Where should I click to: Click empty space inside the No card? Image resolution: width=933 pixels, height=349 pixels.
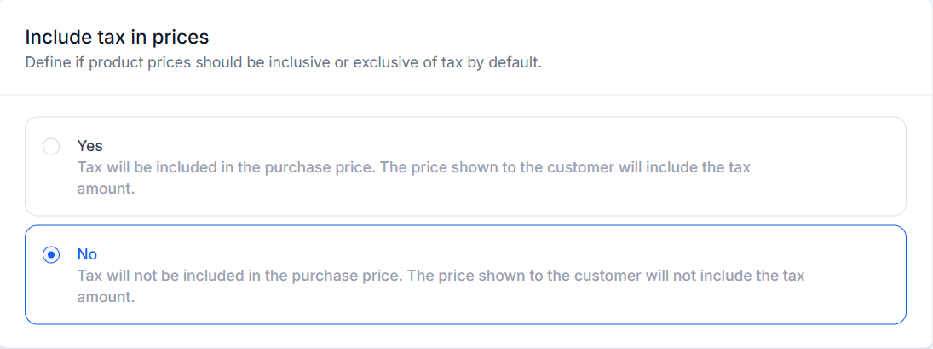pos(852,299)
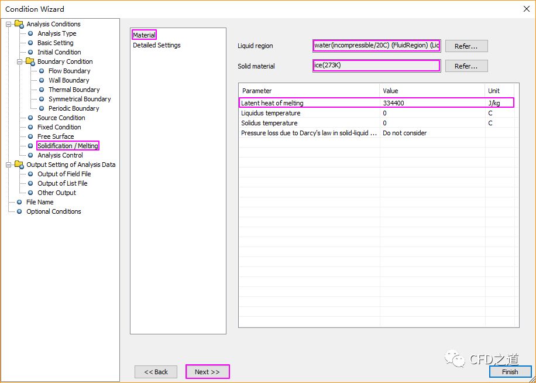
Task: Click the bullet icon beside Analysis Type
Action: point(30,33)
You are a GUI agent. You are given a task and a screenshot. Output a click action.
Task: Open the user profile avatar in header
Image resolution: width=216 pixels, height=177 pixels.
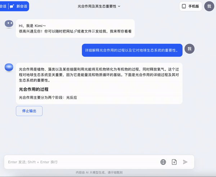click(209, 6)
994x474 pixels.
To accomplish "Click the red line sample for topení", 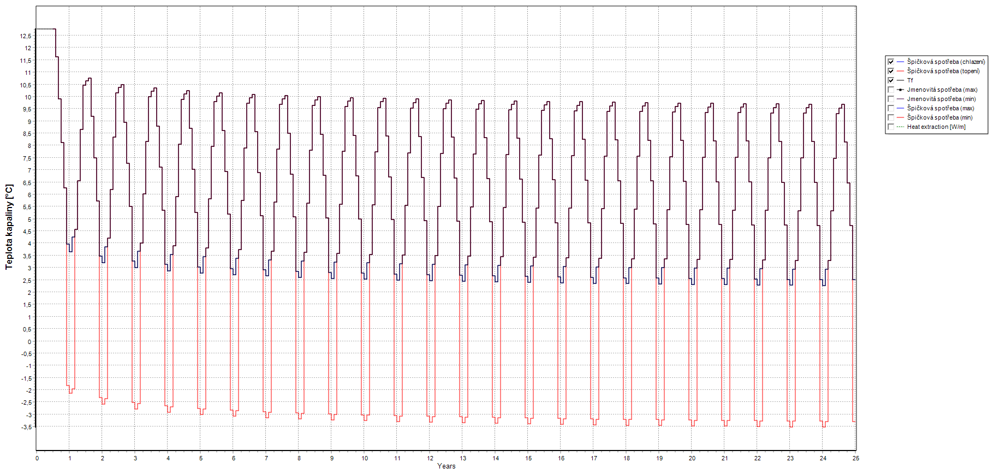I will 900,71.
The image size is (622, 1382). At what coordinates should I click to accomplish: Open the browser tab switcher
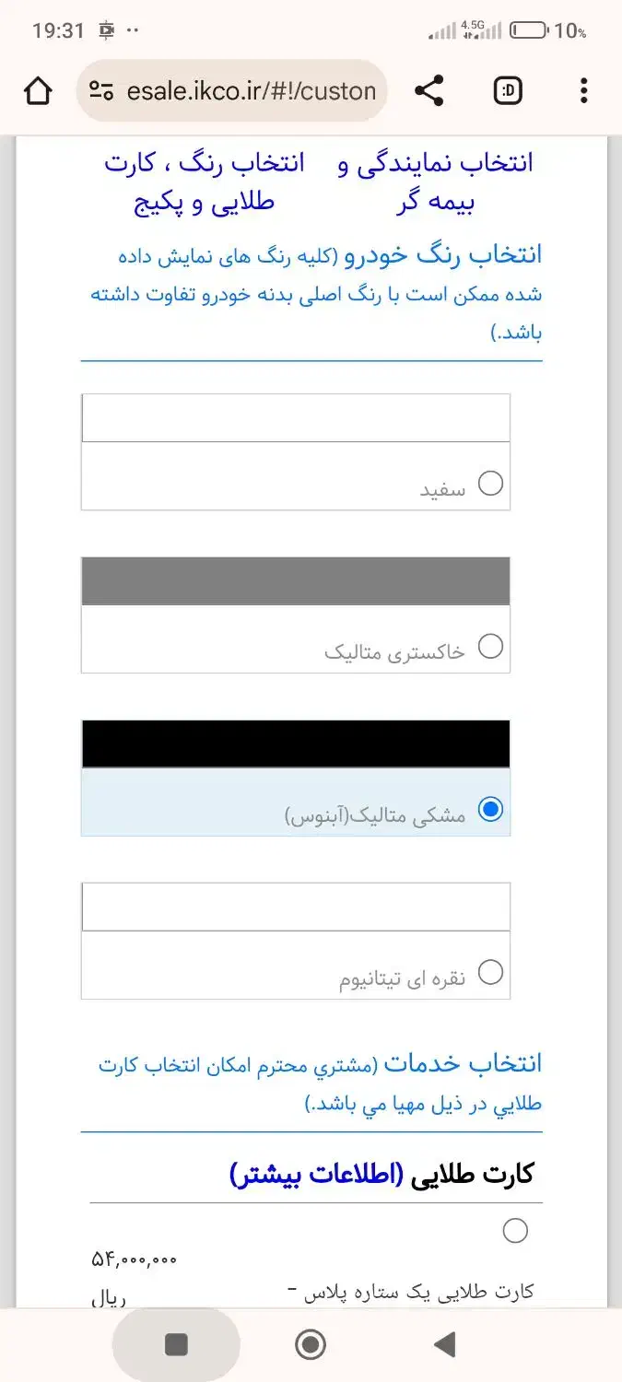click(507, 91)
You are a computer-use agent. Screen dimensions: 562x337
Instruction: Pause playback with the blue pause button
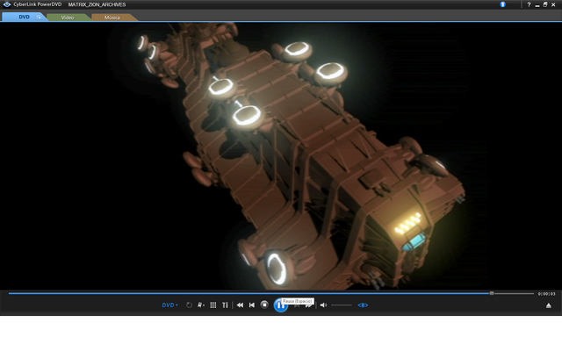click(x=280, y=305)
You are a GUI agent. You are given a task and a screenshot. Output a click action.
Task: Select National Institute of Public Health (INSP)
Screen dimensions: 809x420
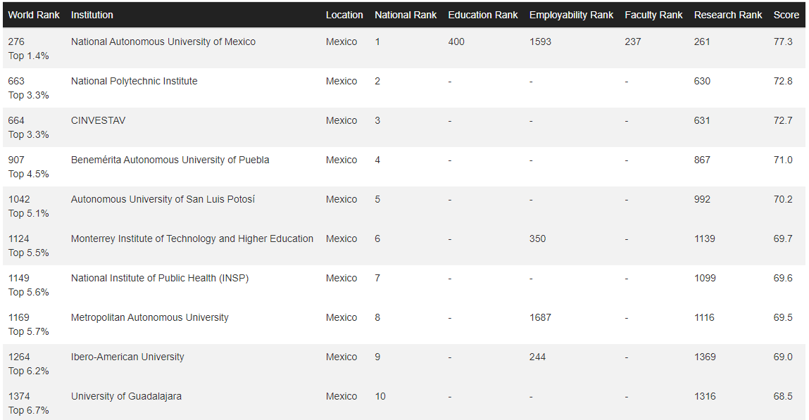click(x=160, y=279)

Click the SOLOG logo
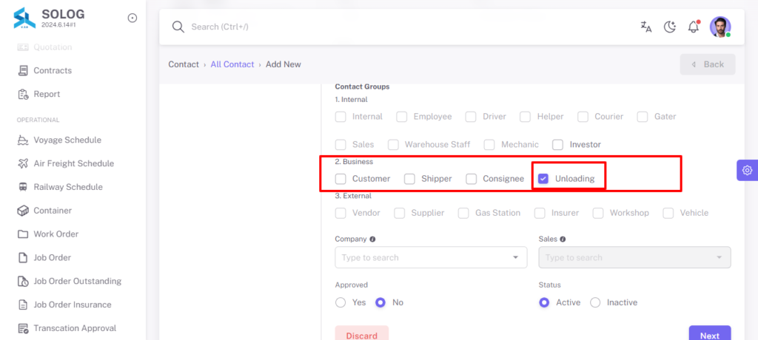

--------------------------------

* Task instructions: In the data above, the line containing "Screen dimensions: 809x420" and all lines after it are to be reproduced exactly, leaving out the pictures.

* Output of the task:
Screen dimensions: 809x420
click(x=160, y=279)

Click the SOLOG logo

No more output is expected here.